Targeted content is one of the most effective tools in creating an engaged audience. And the most engaged marketing audience in America is the Millennial generation, which is turning a blind eye to the traditional promotional pitches, according to Forbes. And you’ll want to listen to them, because in 2016, Millennials overtook Baby Boomers as America’s largest generation.
Related: Four email trends to implement in 2017
There are 75.4 million people between the ages of 18-34 (Millennials), surpassing the 74.9 million of those 51-69 (Boomers) for the first time in history. Caught in-between is the 35-50 age group (Gen X) who are set to surpass the Boomers as well, but not the next to target.
As Gen X parents with brand loyalty begin to take a step back, those 18-34 are becoming parents themselves – and need to find the brands they trust. And those are brands who care about social causes, who know how to be transparent, and stand for something.
What this all means is that brands that are relatable find their way to a Millennials’ heart. ❤️
As a member of the aforementioned largest generation, I searched my inbox to find my favorite examples of strategies and tactics brands use to target Millennials, and how you can follow in their footsteps.
Throwing some shade…
Want to use humor in email? Tailor it to the right audience, humanize the brand, and avoid controversy.
Emails with humor win my click-through more often than not. In this case, I even rediscovered my Polyvore app in respect for their wit and calling me out; however, a brand should always check before adding humor to content.
Any humor should be tailored to the right audience, humanize the brand, be consistent with other marketing approaches, and avoid any potential controversy.
Emojis to catch your eye. 👀
Emojis are a proven way to make emails stand out in a never-ending inbox.
Campaign Monitor picked up on this trend, citing a report done by Experian, that over half (56 percent) of brands using emojis in their subject lines had a higher unique open rate.
This trend is even more prevalent in a mobile-first generation, where “the use of emojis in mobile and email marketing messages has increased 775% year-over-year.”
Just remember to test your emoji before using, as they render differently across platforms (e.g. Android, Apple, mobile, desktop, etc.)
Pro tip: Emojis can live in the subject line, as well as the pre-header (as shown in image, Scooter’s Coffee).
An additional opportunity that not many take advantage of is the ASC: Abandoned Shopping Cart. These emails are making their debut as e-commerce is on the rise; and not only are these helpful reminders, but also a chance to show a brand’s personality.
Supporting a Cause
TOMS Welcome Email #OneforOne 🌎
The shoe brand may be the best example of a company that really blazed the trail when it comes to supporting a cause your customers can stand behind.

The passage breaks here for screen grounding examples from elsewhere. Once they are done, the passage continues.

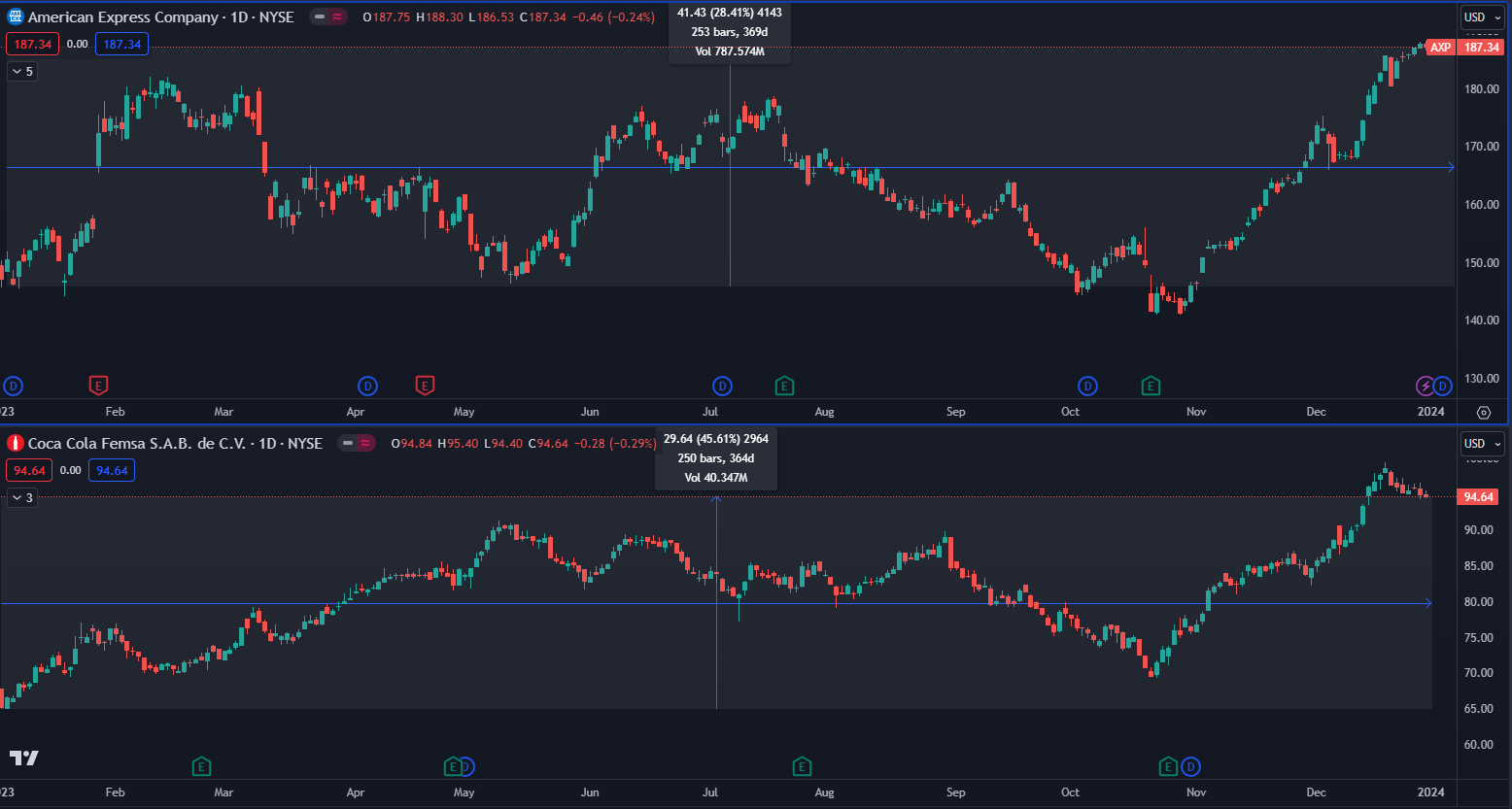Click the American Express logo icon
1512x809 pixels.
pyautogui.click(x=16, y=17)
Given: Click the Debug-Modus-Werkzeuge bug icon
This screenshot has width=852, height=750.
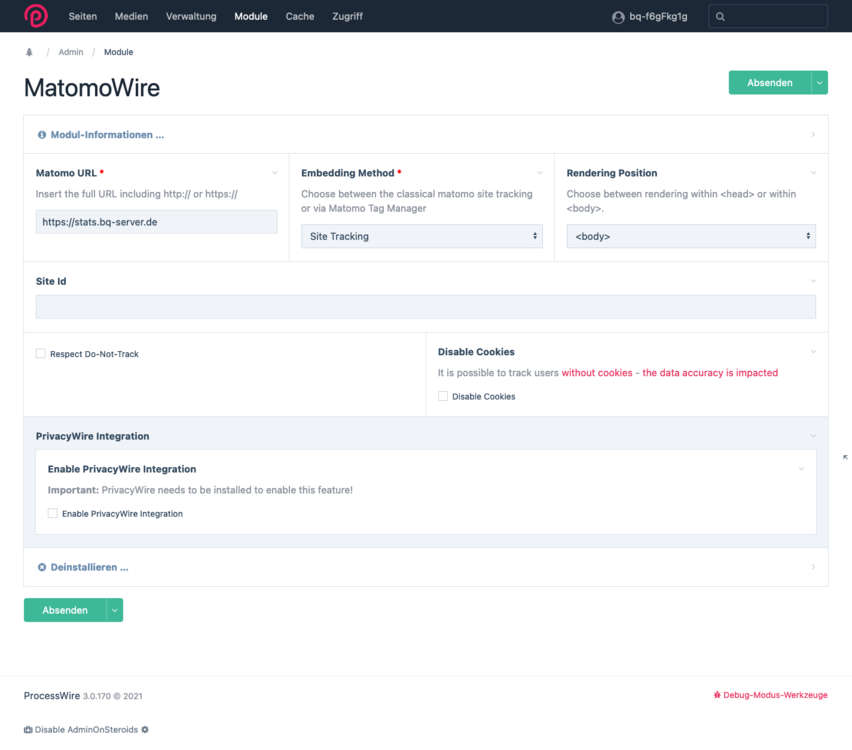Looking at the screenshot, I should (717, 695).
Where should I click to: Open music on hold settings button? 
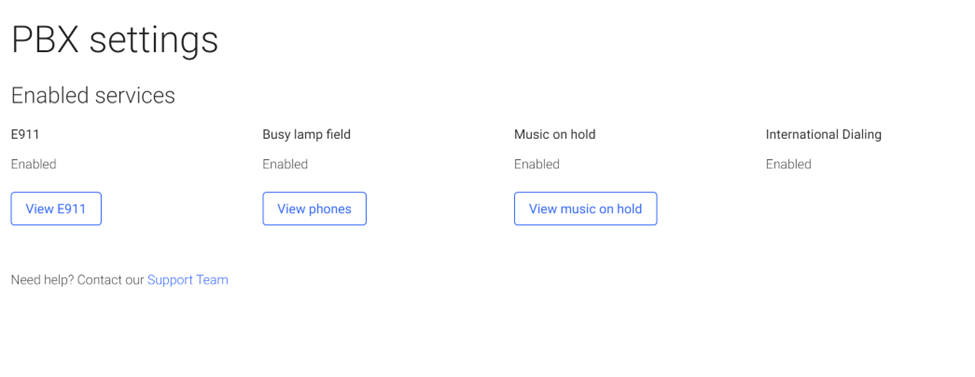(x=585, y=208)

TOMS has given more than 60 million (yes, million) pairs of new shoes in 60 countries, and works with 100 NGOs to distribute the donations. They also extended to giving sight surgeries via Toms Eyewear, water via TOMS Roasting Co, safe birth attendants via TOMS Bags, and the gift of kindness via TOMS High Road Backpack Collection to stop bullying.

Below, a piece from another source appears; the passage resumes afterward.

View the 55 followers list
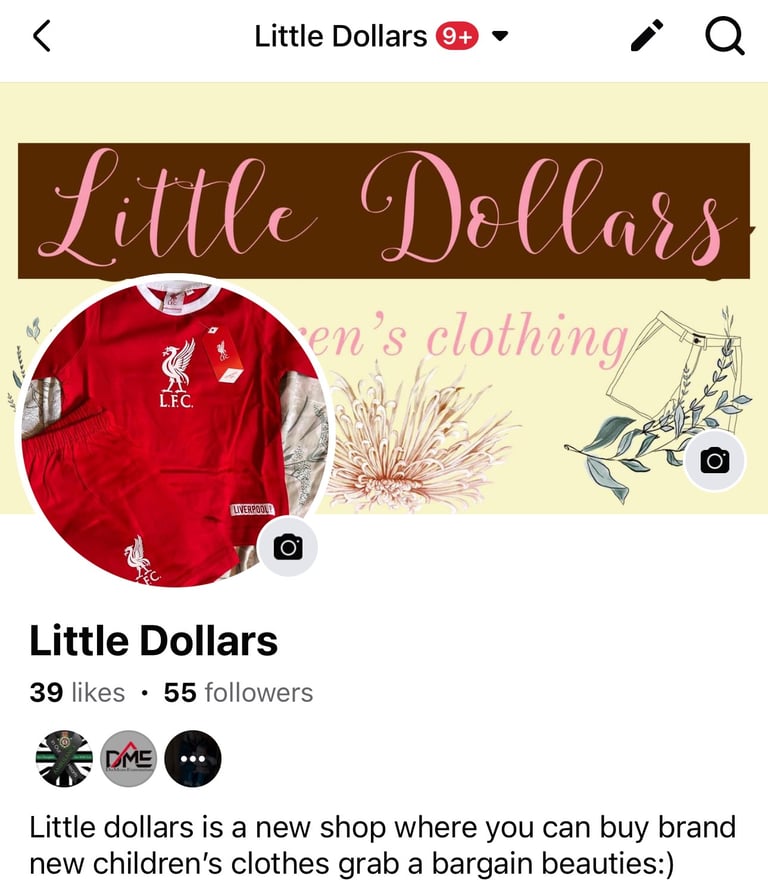Image resolution: width=768 pixels, height=885 pixels. (238, 693)
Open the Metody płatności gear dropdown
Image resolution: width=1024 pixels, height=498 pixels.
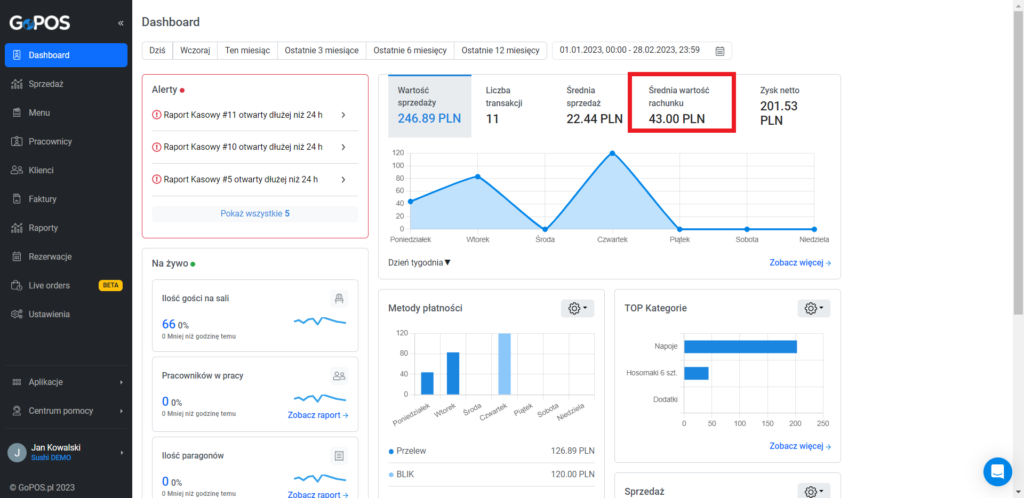pyautogui.click(x=577, y=308)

The brand also happens to be a great example of the mobile-friendly trend, using responsive design and animation to better reach their mobile-first, millennial subscribers.
#UberPUPPIES 🐶 + Uber #UberKITTENS 🐱
Uber was a trailblazer in engaging a community; its marketing tactics both breed fierce loyalty and build partnerships in local communities where it matters most.

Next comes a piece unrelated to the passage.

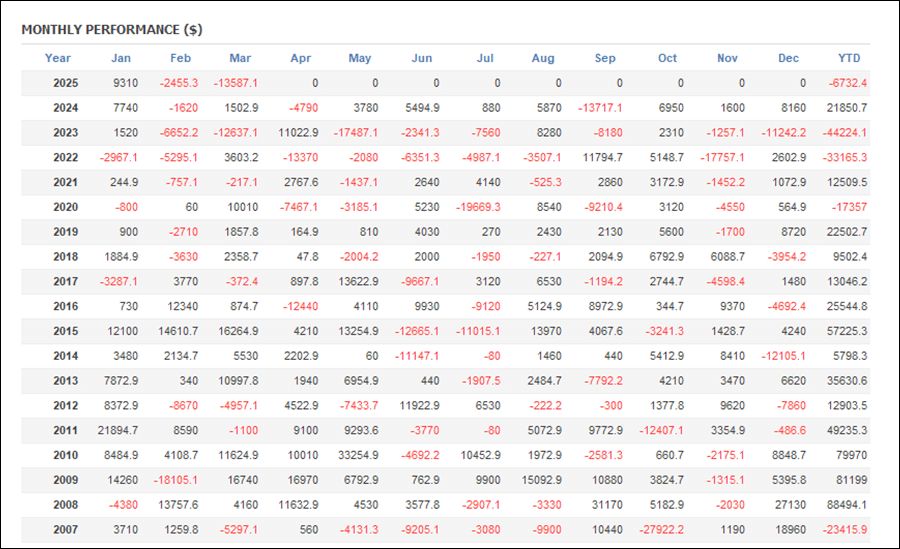
Task: Select the May 2010 value 33254.9
Action: tap(356, 455)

Uber is a engagement trailblazer, breeding fierce loyalty and building partnerships with local communities.
Each #UberPUPPIES and #UberKITTENS campaign supported a local cause. In my inbox’s case, the Greater Plains SPCA in Kansas City.
Uber really hit the jackpot here. What could be better than a mobile-friendly, pet-friendly world?
These are just a few of the tactics you can use to try and engage with the Millennial generation. There is no right way to do it; the mistake is not trying to target the customer base that is driving a large portion of your sales.